KhronosGroup / MoltenVK

MoltenVK is a Vulkan Portability implementation. It layers a subset of the high-performance, industry-standard Vulkan graphics and compute API over Apple's Metal graphics framework, enabling Vulkan applications to run on macOS, iOS and tvOS.
Apache License 2.0
4.71k stars 409 forks source link

SPIR-V to MSL conversion error: Argument buffer resource base type could not be determined #2271

Open patrick-han opened 1 month ago

patrick-han commented 1 month ago
[mvk-error] SPIR-V to MSL conversion error: Argument buffer resource base type could not be determined.

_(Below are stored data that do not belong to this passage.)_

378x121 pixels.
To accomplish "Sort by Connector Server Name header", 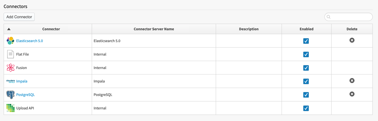I will [x=154, y=29].
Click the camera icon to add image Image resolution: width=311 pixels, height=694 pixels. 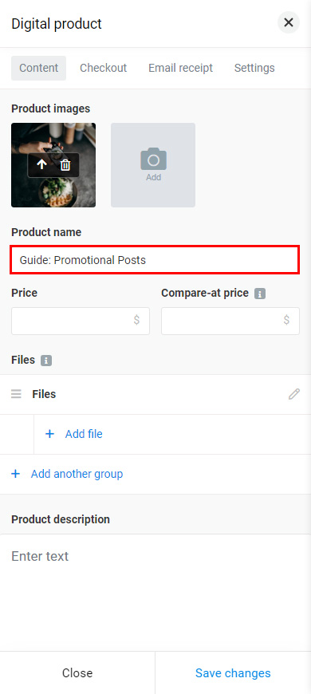point(153,160)
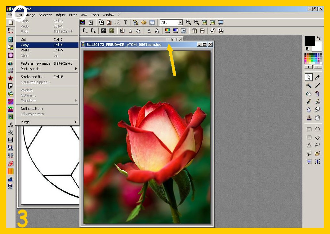330x234 pixels.
Task: Pick the Pipette eyedropper tool
Action: [x=317, y=77]
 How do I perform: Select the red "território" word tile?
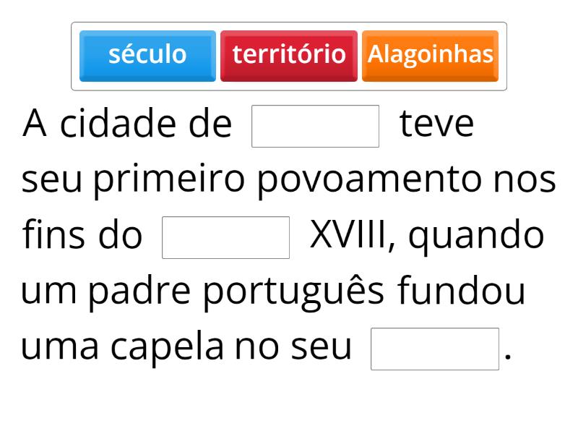tap(289, 55)
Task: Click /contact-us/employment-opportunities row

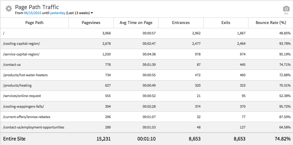Action: tap(34, 127)
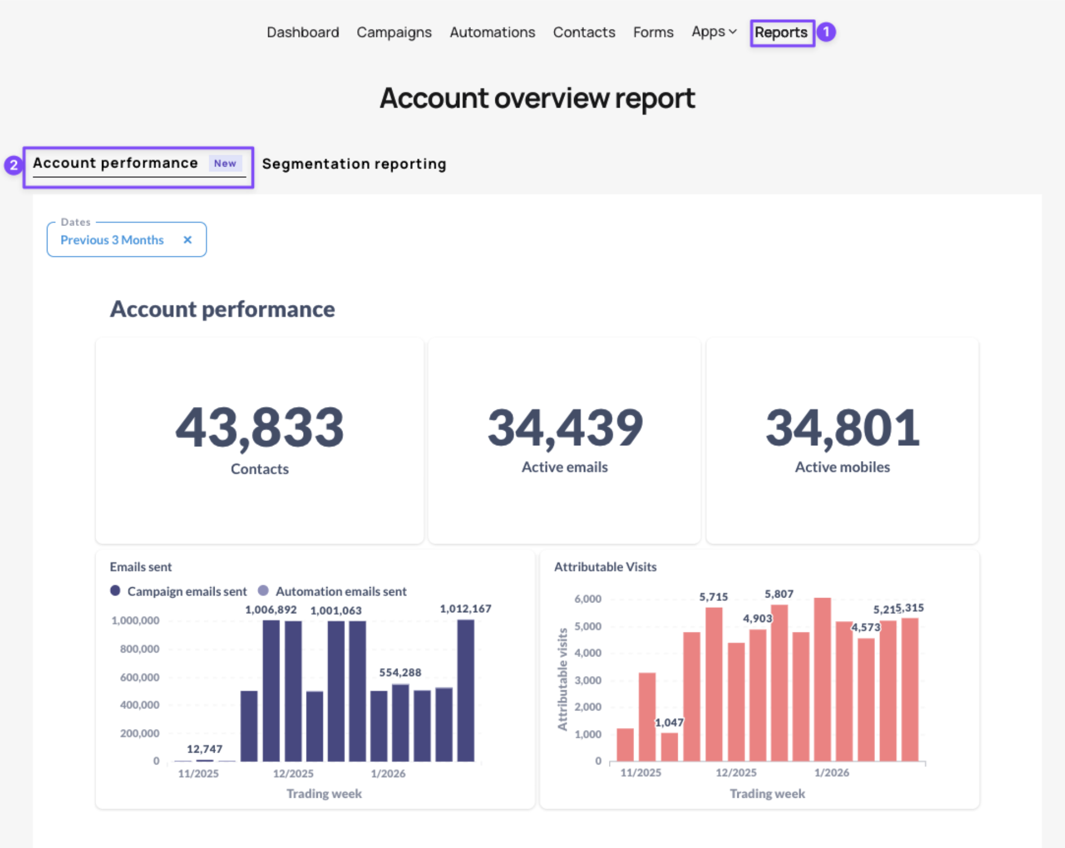The height and width of the screenshot is (848, 1065).
Task: Select the Account performance tab
Action: click(x=115, y=163)
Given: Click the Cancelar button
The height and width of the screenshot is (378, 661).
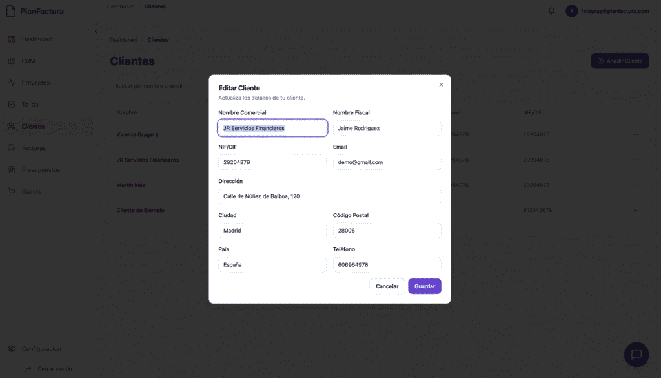Looking at the screenshot, I should (387, 286).
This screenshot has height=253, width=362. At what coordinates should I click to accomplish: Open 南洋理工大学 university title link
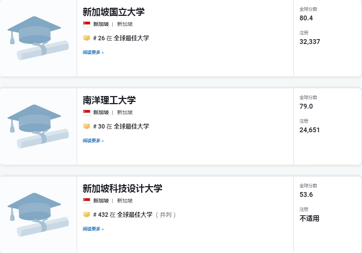click(x=109, y=100)

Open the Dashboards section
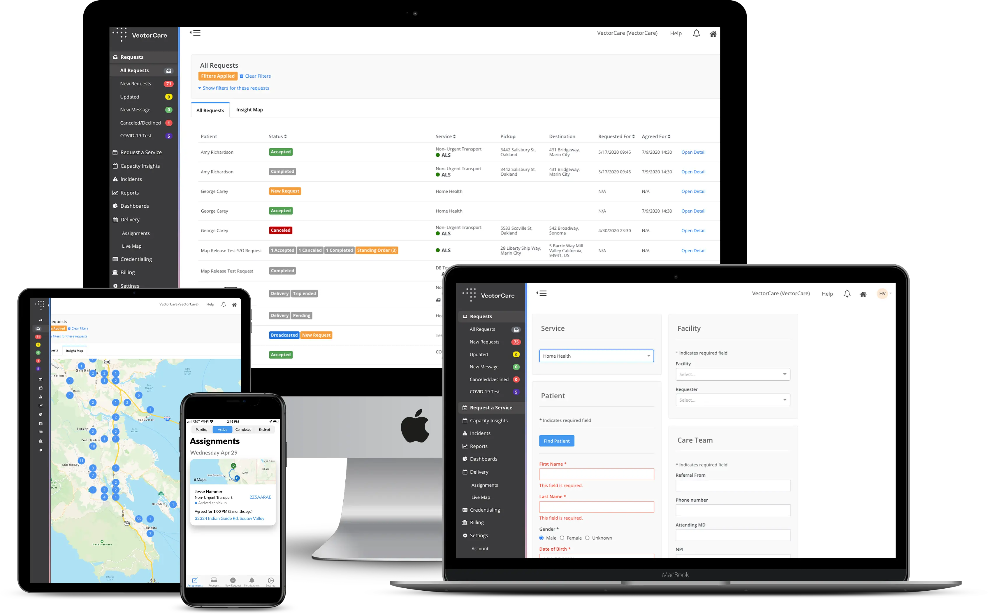(x=134, y=206)
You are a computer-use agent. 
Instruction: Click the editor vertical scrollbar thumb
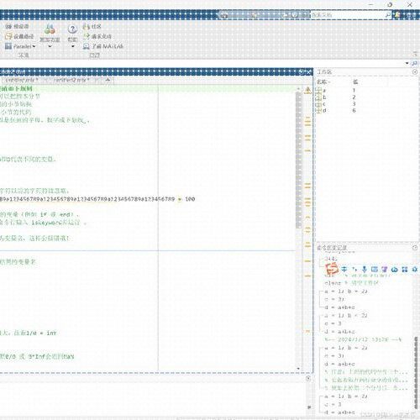pos(299,160)
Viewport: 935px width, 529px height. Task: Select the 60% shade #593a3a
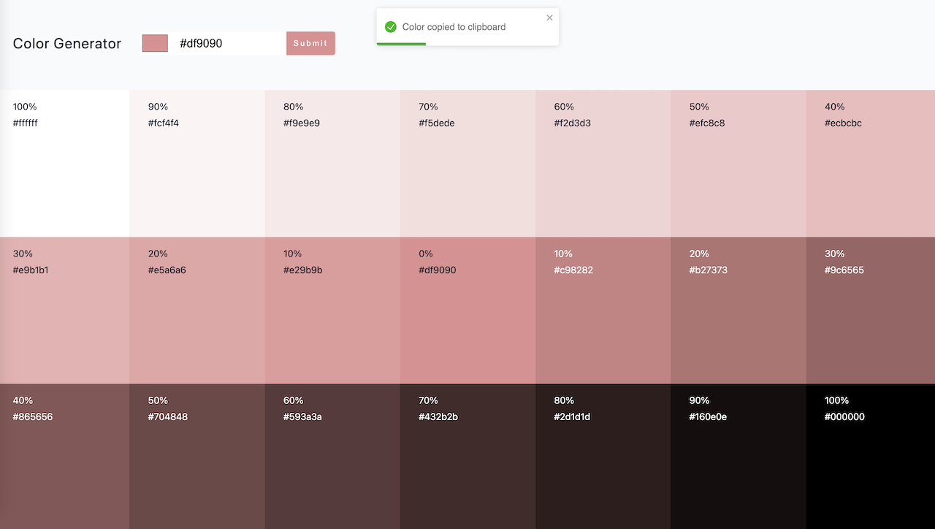332,456
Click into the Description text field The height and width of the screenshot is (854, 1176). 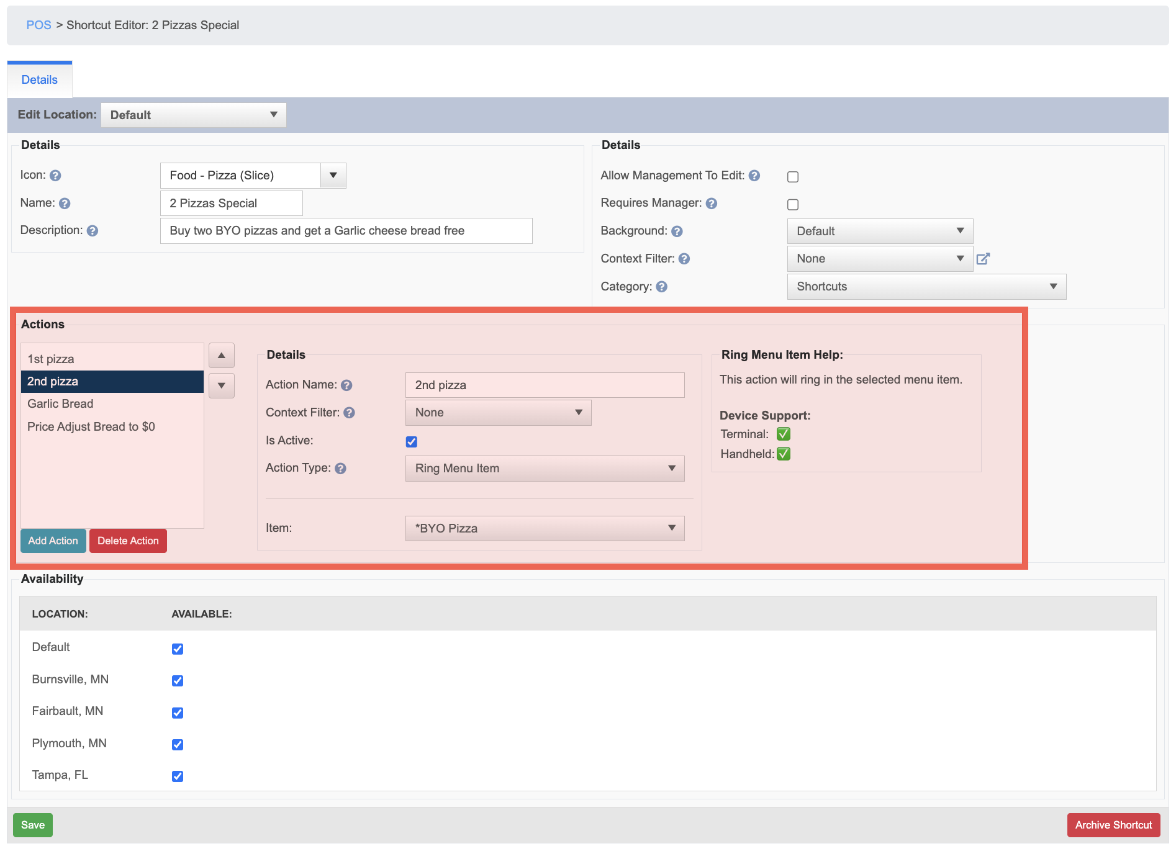coord(346,231)
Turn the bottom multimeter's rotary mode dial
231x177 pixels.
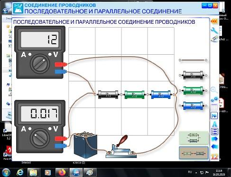tap(40, 138)
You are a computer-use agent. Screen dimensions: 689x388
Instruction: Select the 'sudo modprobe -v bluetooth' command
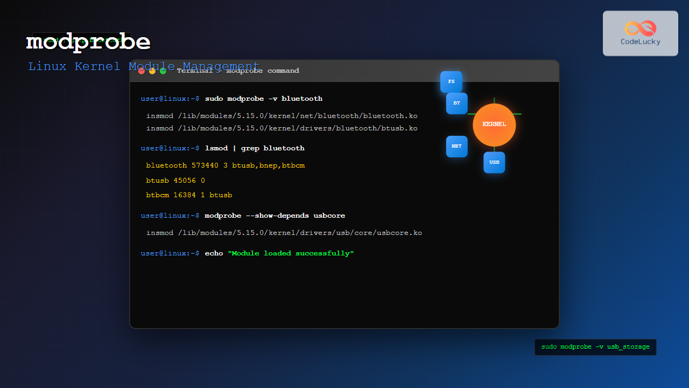[x=263, y=99]
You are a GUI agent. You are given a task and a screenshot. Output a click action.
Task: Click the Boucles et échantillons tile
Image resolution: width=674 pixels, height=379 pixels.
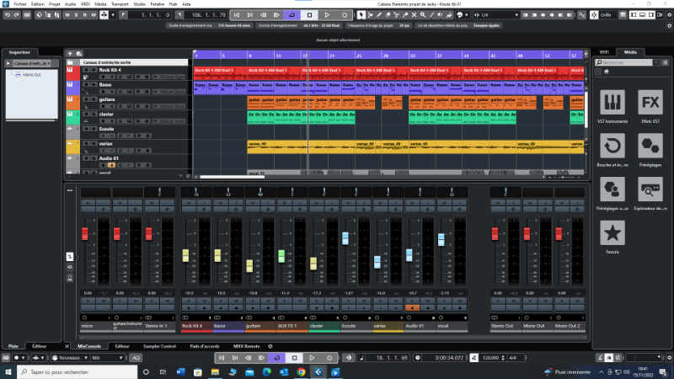pos(611,147)
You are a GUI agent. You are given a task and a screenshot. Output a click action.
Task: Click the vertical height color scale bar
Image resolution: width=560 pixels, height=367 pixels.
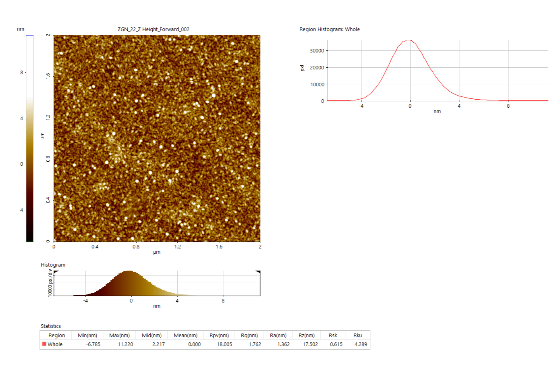coord(30,138)
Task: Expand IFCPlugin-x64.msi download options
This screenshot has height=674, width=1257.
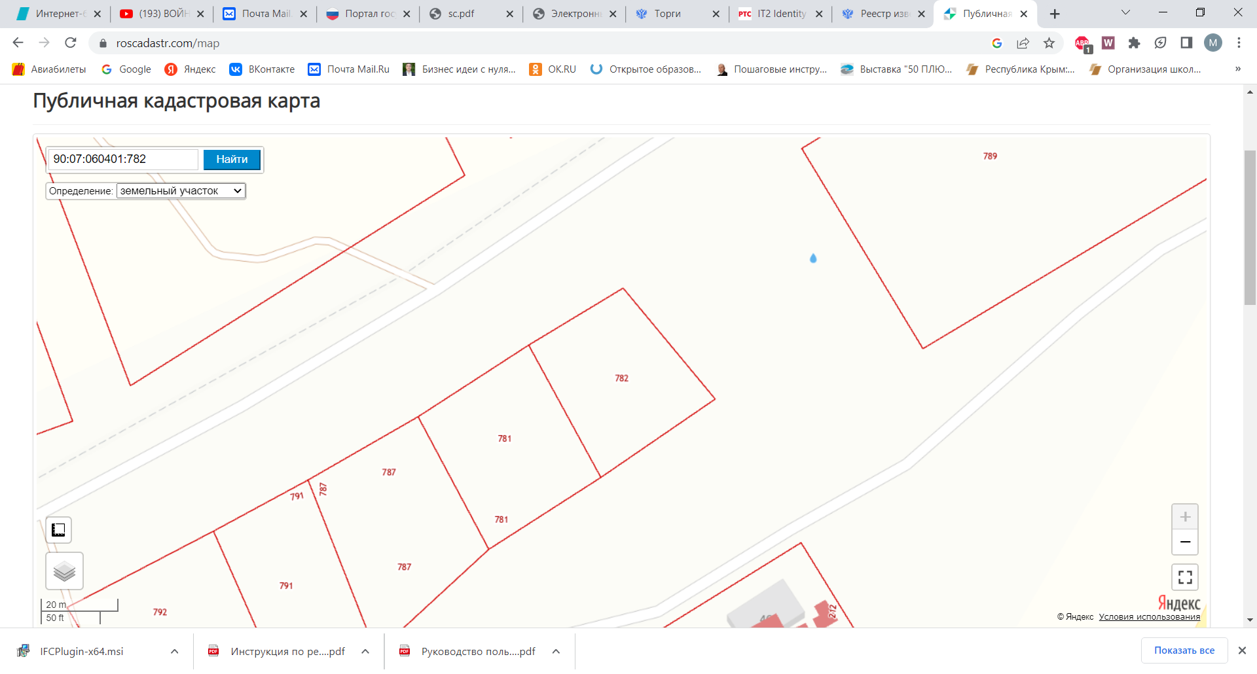Action: click(x=174, y=651)
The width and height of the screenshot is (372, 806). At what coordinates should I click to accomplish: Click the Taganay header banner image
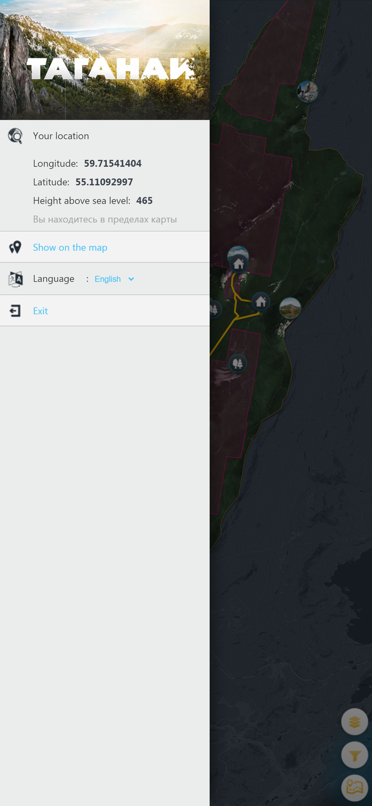pos(105,60)
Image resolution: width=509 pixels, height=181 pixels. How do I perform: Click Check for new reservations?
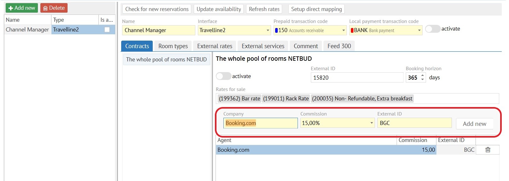tap(157, 9)
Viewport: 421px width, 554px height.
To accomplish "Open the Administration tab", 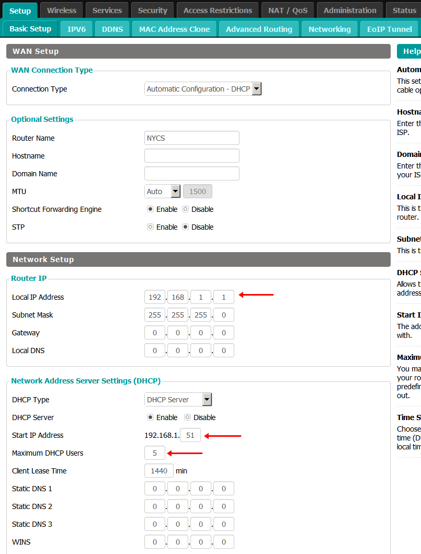I will click(349, 10).
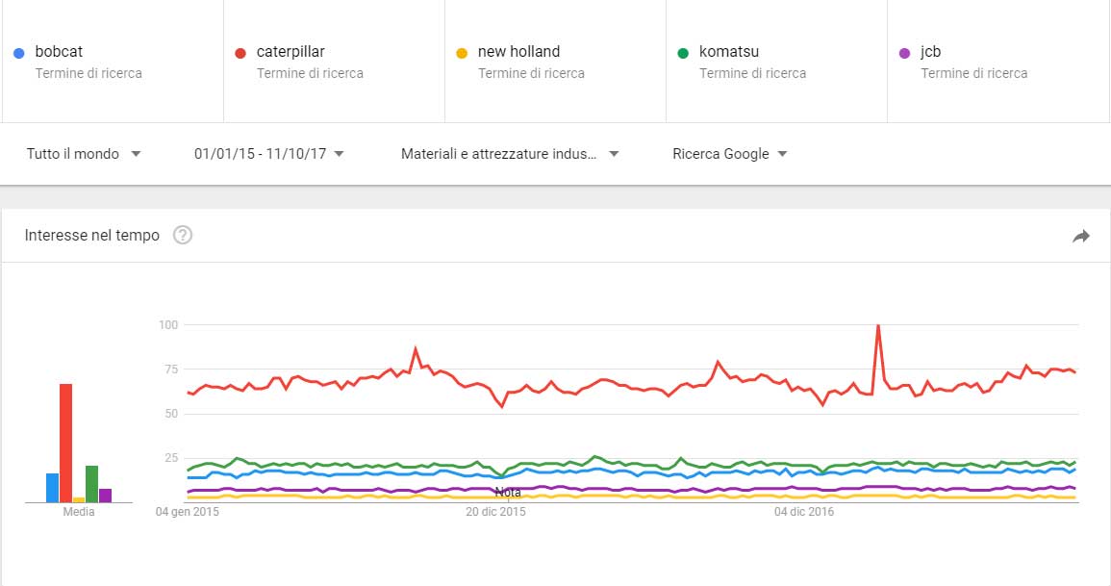Image resolution: width=1111 pixels, height=586 pixels.
Task: Open the Ricerca Google search type dropdown
Action: click(x=730, y=154)
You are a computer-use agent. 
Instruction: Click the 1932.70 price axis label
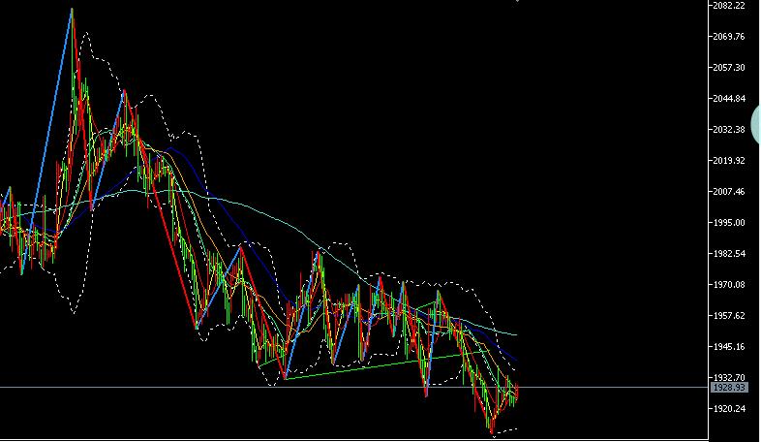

When padding argument buffer elements, all descriptor set resources must be supplied with a base type by the app.
[mvk-error] VK_ERROR_INVALID_SHADER_NV: Fragment shader function could not be compiled into pipeline. See previous logged error.

validation layer: VK_ERROR_INVALID_SHADER_NV: Fragment shader function could not be compiled into pipeline. See previous logged error.

This seems to have cropped up at various points before, but unsure if it's related. I have the latest VulkanSDK as of yesterday (1.3.283.0) so in theory I have the fix for these issues:

https://github.com/KhronosGroup/MoltenVK/issues/2216 https://github.com/KhronosGroup/MoltenVK/issues/2016

After enabling MVK_CONFIG_USE_METAL_ARGUMENT_BUFFERS programmatically I also disabled shader validation at the advice of one of the recent Vulkanised 2024 talks.

The specific descriptor indexing features I enabled are: descriptorBindingSampledImageUpdateAfterBind, descriptorBindingPartiallyBound, runtimeDescriptorArray with the appropriate pool/binding/layout flags: VK_DESCRIPTOR_POOL_CREATE_UPDATE_AFTER_BIND_BIT_EXT, VK_DESCRIPTOR_BINDING_PARTIALLY_BOUND_BIT_EXT, VK_DESCRIPTOR_BINDING_UPDATE_AFTER_BIND_BIT_EXT, VK_DESCRIPTOR_SET_LAYOUT_CREATE_UPDATE_AFTER_BIND_POOL_BIT_EXT

Although in my fragment shader I'm still just declaring my texture normally:

layout (set = 0, binding = 0) uniform texture2D texture0;
layout (set = 0, binding = 1) uniform sampler linearSampler;
billhollings commented 1 month ago

It's likely that PR #2260 and followups may have fixed this.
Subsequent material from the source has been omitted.